今年も最後の月となりました。この一年は皆様にとってどのとうな年だったでしょうか。私共にとってはご存知のように、良い事ばかりでなく、非常につらい事もありました。この世の中の一年を見てみましても、理不尽なことはたくさんありますし、「どうしてこんな事が起こってしまったのだろう」という悲しい出来事もたくさんあります。一年の振り返りのこの時期にいつも思い出すのはブッダの言葉「過去に囚われてはいけない。ただ未来を待つだけでもいけない。今するべきことに集中しなさい」という『マッジマニカーヤ』という経典の一節です。

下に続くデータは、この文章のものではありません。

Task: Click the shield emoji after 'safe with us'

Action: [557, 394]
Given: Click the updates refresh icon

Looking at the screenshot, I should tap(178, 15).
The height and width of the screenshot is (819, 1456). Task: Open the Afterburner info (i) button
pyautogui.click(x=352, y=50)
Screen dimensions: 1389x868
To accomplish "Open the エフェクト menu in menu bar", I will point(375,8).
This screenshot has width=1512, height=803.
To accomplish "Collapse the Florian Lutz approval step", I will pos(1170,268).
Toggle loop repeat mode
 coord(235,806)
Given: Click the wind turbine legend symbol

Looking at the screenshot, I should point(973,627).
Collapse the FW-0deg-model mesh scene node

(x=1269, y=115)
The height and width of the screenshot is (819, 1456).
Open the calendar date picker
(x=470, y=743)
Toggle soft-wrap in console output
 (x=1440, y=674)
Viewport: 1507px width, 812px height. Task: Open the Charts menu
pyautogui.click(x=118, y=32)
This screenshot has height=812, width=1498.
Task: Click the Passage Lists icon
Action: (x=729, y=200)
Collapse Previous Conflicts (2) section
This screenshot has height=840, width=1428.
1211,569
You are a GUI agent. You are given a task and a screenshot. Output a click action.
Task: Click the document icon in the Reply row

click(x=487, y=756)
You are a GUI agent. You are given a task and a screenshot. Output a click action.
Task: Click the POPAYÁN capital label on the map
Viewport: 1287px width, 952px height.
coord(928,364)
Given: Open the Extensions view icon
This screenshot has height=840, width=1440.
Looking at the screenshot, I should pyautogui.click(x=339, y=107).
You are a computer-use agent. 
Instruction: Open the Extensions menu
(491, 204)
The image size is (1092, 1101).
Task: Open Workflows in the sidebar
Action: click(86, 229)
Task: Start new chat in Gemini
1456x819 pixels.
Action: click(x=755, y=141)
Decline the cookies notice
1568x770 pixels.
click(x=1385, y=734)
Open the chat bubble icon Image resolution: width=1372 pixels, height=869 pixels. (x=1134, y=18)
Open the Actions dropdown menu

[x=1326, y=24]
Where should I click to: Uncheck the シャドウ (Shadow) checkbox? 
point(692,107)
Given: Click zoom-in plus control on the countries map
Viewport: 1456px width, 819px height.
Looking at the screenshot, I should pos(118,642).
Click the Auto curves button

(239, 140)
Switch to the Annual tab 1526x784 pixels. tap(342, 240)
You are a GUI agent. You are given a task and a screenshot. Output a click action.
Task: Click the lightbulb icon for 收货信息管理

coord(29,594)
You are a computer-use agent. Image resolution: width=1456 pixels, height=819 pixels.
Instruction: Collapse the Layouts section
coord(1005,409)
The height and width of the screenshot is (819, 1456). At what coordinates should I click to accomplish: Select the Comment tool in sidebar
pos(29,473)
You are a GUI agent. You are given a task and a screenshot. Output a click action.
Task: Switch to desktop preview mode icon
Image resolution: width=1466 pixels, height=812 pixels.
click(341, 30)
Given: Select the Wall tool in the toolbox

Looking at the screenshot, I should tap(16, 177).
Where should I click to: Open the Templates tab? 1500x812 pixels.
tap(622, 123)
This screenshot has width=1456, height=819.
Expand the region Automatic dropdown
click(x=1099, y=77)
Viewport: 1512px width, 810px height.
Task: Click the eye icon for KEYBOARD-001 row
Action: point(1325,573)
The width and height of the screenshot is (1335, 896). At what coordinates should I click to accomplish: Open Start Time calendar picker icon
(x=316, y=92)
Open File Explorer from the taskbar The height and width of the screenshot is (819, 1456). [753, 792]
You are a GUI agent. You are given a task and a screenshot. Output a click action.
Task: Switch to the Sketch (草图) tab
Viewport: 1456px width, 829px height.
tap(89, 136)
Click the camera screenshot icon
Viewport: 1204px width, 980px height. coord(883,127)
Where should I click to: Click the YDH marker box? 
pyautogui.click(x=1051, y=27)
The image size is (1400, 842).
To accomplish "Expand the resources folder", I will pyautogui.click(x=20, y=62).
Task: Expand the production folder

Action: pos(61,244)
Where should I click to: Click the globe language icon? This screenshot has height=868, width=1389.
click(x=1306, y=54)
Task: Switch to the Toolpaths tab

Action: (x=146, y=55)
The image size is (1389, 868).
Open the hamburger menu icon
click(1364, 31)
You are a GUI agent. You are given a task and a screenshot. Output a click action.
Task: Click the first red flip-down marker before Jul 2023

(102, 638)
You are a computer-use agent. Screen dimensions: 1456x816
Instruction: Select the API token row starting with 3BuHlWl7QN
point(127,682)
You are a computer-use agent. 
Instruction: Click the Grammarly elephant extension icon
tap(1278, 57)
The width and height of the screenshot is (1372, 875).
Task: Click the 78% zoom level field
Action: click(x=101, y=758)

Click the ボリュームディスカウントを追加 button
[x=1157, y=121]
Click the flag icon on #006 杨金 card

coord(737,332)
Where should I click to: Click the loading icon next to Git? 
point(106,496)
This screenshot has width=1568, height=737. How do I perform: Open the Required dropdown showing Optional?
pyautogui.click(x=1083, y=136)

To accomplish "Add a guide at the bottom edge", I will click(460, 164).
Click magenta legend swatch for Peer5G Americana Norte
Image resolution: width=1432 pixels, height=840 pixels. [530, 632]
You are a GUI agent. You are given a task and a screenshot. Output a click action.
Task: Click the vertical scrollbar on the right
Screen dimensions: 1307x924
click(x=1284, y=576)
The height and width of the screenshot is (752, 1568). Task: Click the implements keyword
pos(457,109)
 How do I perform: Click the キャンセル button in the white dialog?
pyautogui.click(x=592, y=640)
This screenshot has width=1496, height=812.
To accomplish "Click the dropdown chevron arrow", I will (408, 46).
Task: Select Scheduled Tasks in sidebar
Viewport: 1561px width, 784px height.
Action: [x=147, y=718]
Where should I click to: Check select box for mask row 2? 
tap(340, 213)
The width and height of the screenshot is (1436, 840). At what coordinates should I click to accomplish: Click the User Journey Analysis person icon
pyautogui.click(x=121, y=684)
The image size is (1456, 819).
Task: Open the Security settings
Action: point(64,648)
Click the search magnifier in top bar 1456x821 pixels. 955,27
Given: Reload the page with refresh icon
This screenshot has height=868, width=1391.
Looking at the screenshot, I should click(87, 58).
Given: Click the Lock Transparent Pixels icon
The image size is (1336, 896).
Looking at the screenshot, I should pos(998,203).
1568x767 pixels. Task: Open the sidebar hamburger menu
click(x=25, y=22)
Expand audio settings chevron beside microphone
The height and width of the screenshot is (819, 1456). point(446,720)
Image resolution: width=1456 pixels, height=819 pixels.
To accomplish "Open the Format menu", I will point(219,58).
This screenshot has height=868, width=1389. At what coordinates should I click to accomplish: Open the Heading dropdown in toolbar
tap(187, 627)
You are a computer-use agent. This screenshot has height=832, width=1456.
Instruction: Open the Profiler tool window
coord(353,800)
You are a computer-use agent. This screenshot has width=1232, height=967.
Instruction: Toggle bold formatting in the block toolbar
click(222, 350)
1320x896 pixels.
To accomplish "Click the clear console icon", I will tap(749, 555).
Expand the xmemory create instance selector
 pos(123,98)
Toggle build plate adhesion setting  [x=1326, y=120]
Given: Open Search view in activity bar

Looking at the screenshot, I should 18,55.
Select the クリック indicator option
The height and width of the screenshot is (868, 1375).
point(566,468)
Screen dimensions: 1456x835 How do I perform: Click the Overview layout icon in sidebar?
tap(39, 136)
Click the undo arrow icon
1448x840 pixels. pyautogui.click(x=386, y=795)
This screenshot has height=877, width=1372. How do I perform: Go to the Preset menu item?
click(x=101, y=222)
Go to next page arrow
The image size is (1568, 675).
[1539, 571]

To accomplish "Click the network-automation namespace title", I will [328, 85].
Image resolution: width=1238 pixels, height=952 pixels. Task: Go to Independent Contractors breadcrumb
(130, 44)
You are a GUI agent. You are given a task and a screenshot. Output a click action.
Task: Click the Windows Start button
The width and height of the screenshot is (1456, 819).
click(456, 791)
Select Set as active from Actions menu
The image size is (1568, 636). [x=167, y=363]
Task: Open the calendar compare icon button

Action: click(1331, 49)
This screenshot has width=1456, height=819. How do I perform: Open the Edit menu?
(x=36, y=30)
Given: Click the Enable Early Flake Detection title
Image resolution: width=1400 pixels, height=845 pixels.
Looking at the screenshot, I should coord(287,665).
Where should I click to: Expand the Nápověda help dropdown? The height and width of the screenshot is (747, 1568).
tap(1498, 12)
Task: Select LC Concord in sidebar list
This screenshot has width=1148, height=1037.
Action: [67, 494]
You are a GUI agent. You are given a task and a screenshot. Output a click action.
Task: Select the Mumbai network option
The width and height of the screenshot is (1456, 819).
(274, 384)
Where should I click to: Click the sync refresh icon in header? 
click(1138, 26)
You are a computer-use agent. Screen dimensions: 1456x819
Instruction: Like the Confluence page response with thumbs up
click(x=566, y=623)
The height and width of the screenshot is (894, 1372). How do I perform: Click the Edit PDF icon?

色々とあったこともすでに過ぎ去ったことであり、あれこれ考えばかりが先走ってもどうしようもないということです。今年はちまたで“忘年会”が開催されるのかはわかりませんが、108の除夜の鐘を聴きながら、来年のために今から何をするべきなのかに焦点をあてて、心穏やかな年越しをむかえたいところです。皆様も良いお年をお迎え下さい。

智泉

世のなか安穏なれ 仏法ひろまれ
『親鸞聖人御消息』

宗教ってなあに?~カルトについて①~

「カルト」と聞くと何を思い浮かべますか?具体的なカルト教団名や教祖についてでしょうか?それらカルト教団が起こした事件などについてでしょうか?
ここ日本では、オウム真理教による松本サリン事件(1994年)や地下鉄サリン事件(1995年)のインパクトが強く、カルトだけでなく宗教全体が「危ないもの」というイメージを多くの人が持つことになってしまったのではないかと思います。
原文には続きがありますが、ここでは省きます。